### ABOUT THIS TASK
Show all lines from the data that include the word "title".

==== MATERIAL SHOWN

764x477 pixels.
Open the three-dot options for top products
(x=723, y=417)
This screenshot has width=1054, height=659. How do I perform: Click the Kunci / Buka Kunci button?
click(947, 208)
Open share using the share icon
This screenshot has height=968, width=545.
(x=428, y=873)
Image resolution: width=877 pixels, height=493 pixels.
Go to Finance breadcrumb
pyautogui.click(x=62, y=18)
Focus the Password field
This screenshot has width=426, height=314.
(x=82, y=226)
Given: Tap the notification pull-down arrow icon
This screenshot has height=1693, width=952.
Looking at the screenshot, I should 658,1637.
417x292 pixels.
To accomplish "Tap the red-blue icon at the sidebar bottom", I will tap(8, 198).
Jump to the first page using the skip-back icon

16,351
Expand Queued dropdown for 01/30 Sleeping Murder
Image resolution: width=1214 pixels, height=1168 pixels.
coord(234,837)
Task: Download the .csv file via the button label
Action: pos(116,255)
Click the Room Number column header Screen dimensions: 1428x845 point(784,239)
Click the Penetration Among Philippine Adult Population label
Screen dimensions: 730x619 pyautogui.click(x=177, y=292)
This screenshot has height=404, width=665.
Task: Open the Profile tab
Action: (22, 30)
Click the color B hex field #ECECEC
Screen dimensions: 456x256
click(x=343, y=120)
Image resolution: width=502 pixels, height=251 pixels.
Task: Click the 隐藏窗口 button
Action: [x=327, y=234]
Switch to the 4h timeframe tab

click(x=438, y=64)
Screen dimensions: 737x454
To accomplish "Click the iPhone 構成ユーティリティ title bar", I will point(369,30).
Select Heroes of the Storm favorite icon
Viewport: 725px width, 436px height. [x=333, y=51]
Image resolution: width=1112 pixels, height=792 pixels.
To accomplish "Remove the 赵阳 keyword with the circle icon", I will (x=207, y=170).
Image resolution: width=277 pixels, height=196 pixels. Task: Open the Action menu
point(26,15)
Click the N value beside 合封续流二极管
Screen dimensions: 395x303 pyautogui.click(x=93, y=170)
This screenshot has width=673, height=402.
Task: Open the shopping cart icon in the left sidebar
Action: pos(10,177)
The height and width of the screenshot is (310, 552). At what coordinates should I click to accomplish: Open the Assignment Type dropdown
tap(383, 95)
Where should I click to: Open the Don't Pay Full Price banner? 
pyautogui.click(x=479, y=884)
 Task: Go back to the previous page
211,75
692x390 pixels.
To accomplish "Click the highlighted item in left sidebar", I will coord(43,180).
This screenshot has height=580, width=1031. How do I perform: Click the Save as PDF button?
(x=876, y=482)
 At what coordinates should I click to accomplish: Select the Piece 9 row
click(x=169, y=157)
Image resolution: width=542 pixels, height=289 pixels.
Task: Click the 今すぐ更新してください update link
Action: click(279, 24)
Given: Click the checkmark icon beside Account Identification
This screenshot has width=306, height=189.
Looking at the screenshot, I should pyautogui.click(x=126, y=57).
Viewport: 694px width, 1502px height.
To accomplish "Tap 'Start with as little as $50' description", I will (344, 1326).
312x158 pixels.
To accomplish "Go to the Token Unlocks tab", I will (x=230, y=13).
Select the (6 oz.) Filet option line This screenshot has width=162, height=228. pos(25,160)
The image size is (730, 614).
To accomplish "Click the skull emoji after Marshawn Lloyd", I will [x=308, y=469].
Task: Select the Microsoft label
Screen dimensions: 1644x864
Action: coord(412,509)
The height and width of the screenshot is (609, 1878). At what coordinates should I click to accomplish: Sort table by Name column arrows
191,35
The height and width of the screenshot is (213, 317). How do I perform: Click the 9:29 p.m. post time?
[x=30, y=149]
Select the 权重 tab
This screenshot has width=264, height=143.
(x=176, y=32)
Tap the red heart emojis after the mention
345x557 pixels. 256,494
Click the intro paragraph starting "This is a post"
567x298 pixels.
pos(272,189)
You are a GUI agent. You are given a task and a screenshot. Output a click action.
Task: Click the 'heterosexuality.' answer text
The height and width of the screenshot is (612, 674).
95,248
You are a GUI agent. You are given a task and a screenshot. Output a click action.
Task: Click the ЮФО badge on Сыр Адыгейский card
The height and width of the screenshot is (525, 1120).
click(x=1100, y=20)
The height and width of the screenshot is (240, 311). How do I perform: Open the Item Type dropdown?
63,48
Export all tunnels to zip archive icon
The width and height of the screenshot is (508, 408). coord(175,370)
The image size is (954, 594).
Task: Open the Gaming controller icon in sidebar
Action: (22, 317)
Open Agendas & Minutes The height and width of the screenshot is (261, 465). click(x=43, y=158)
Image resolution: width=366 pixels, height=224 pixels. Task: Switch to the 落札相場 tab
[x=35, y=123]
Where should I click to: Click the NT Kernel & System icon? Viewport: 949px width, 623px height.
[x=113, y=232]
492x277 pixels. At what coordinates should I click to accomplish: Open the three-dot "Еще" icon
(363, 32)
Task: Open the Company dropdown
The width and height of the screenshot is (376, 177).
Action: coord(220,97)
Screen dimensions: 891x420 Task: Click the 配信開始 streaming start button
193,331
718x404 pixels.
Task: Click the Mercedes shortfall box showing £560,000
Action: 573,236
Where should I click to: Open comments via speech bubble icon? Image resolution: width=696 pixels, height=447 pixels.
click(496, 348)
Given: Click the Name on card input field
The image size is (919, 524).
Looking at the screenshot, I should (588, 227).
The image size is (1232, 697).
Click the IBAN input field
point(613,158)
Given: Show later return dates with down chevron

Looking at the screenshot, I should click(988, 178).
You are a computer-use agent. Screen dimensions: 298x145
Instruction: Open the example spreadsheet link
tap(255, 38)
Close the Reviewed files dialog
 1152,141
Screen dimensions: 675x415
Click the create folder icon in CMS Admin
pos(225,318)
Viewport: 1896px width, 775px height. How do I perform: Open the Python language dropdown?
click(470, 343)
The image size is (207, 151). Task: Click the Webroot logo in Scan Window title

========

### SOLUTION FOR THIS TASK
To accomplish "Click the iPhone 構成ユーティリティ title bar", I will point(369,30).
The image size is (207, 151). Task: Click the Webroot logo in Scan Window title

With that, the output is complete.